One of the things to remember about turtles, apparently, is that it does no good to put them back where they were coming from. They have a destination in mind and rescuers must respect that.
The study, incidentally, showed that while many of us swerve to avoid these pokey creatures, some drivers actually take aim and crush them. It is a disgusting demonstration of how deep the violent bent of our culture goes. So, I will no longer take a chance that the drivers behind me are sane turtle lovers.
Over the years we’ve moved a fair number of turtles and dodged others successfully. When one of our daughters was small, we also had to stop for woolly bears and carry them to safety -- again not contradicting their stated direction.

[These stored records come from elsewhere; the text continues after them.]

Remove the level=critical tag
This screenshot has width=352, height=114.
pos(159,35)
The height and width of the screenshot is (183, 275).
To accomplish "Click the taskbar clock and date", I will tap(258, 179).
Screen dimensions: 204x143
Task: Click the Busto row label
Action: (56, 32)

Another little resolution involves not raising one’s voice to one’s dog. It happens, of course, but it’s silly. A pet columnist once pointed out how ludicrous it is to yell at an animal who can hear a potato chip fall on a carpet from two rooms away. Indeed. But when Tracer’s head is in the dishwasher, it’s hard to speak softly.
Not so little is the resolution to stop yelling at the computer. That one might last an hour or two. When it doesn’t come on quickly, when AOL announces it can’t connect right now, when the printer goes nuts and wants to make 100 copies instead of three -- these things and others too often inspire speaking sharply. And we all know it’s futile to chide a machine.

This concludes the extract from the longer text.